- _TASK INSTRUCTIONS_:
Print each of the items below verbatim, leaving out the pictures.

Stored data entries
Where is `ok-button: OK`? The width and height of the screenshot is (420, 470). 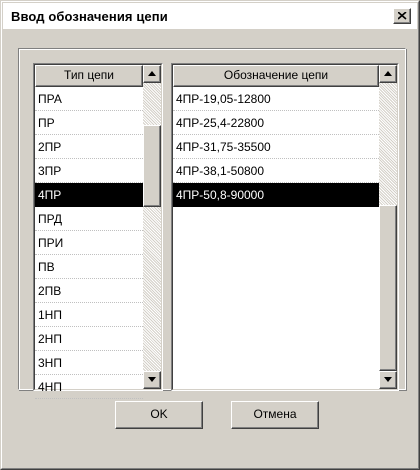
ok-button: OK is located at coordinates (159, 415).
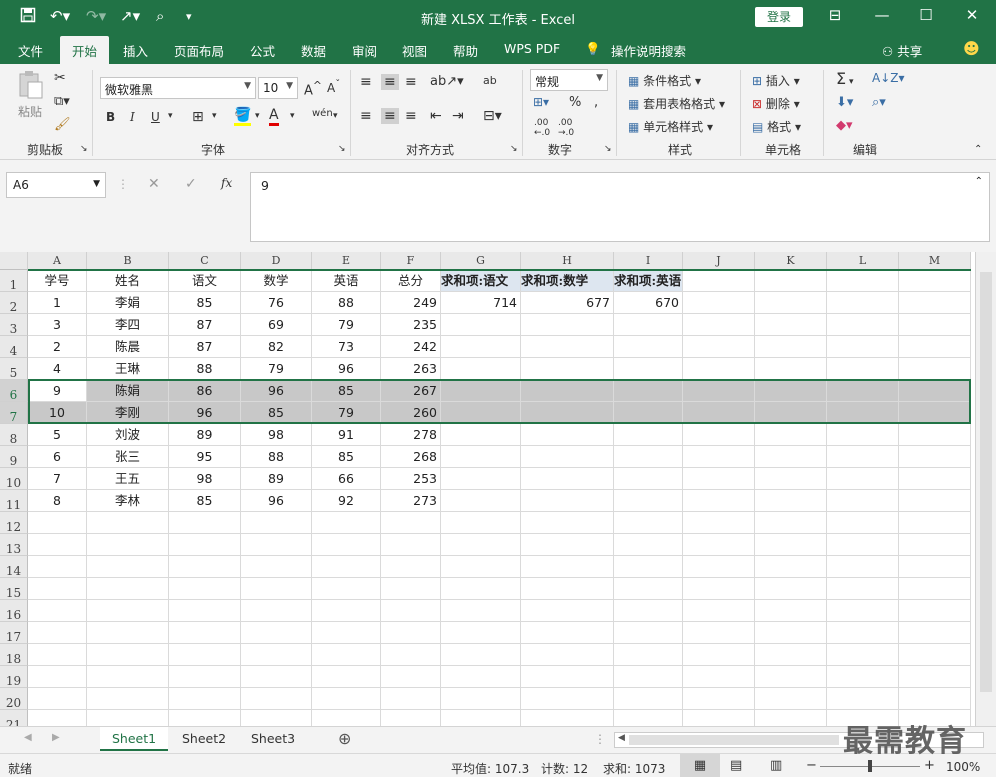 This screenshot has height=777, width=996. I want to click on increase-indent-icon: ⇥, so click(458, 116).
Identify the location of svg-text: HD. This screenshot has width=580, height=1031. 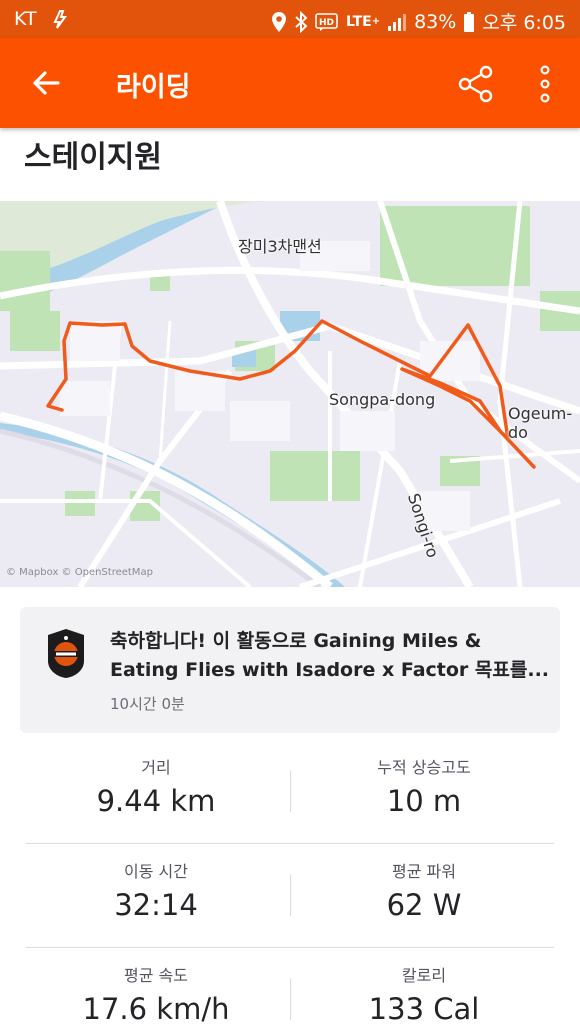
(326, 23).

- _TASK RESULT_:
Where is `ok-button: OK`? The width and height of the screenshot is (420, 470). 
ok-button: OK is located at coordinates (159, 415).
 This screenshot has height=777, width=996. I want to click on increase-indent-icon: ⇥, so click(458, 116).
Identify the location of svg-text: HD. This screenshot has width=580, height=1031. 
(326, 23).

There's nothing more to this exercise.